How to create a deep copy of an object

How to create a deep copy of an object

Introduction

There might be some situations where we want to create an exact copy of a complex object graph. Like other coding languages C# does't provide any out of the box solution for this. We therefor have to come up with our own one.

When it comes to cloning we first have to understand the difference between a value type and a reference type. Also we need to distinguish between a shallow copy and a deep copy.

Value & reference types

I wont go into the details of which are stored on the stack and which on the heap, as I think it's more conductive to think of the differences between value types and reference types in terms of their semantic rather their implementation details.
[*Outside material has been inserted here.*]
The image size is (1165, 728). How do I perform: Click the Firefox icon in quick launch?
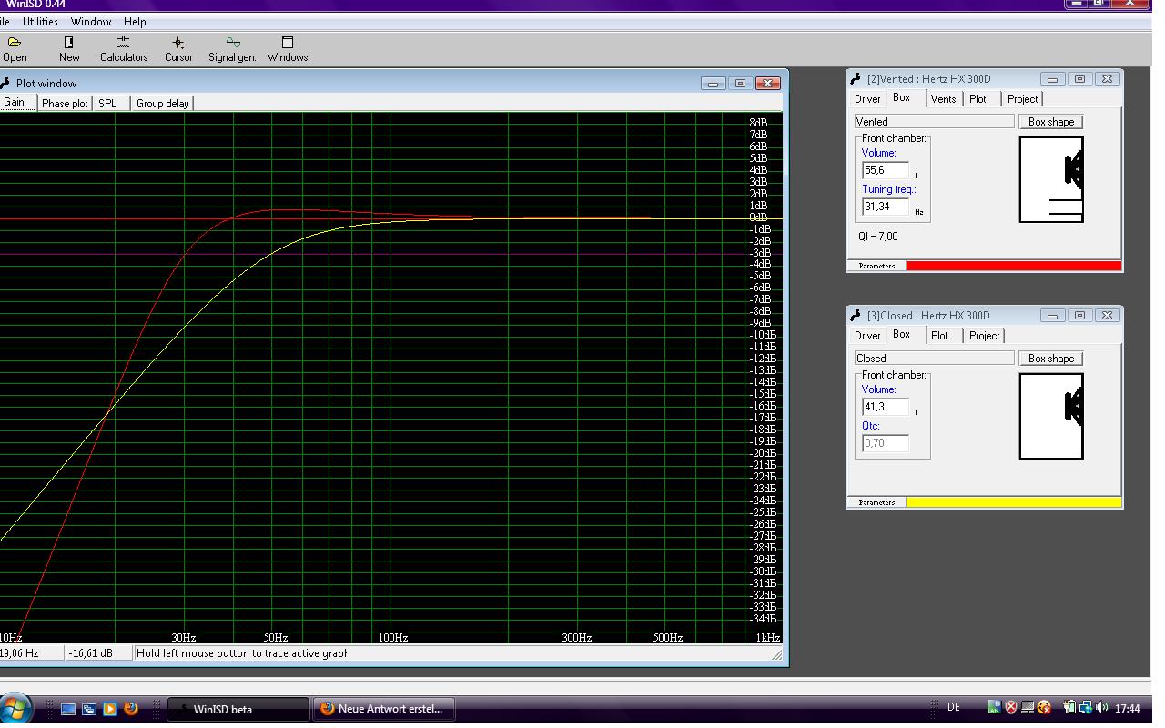click(x=131, y=708)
A variable of a value type directly holds a value of its type. If you assign it to another variable, the value is copied directly and both variables work independently. That is, they are always copied by value.

A variable of a reference type in contrast doesn't store its value directly, but a reference (pointer/address) to a location where the value is stored. Because reference types represent the address of the variable rather than the data itself, assigning a reference variable to another doesn't copy the object it is pointing to. Instead it creates a second copy of the reference, which points to the same object as the original value.

So to copy a value type its enough to assign it to a new variable of the same type. However to copy a reference type we have to allocate memory (read: the GC will have to), copy the content and take care of further references this reference type may point to. That's why the term object graph is used.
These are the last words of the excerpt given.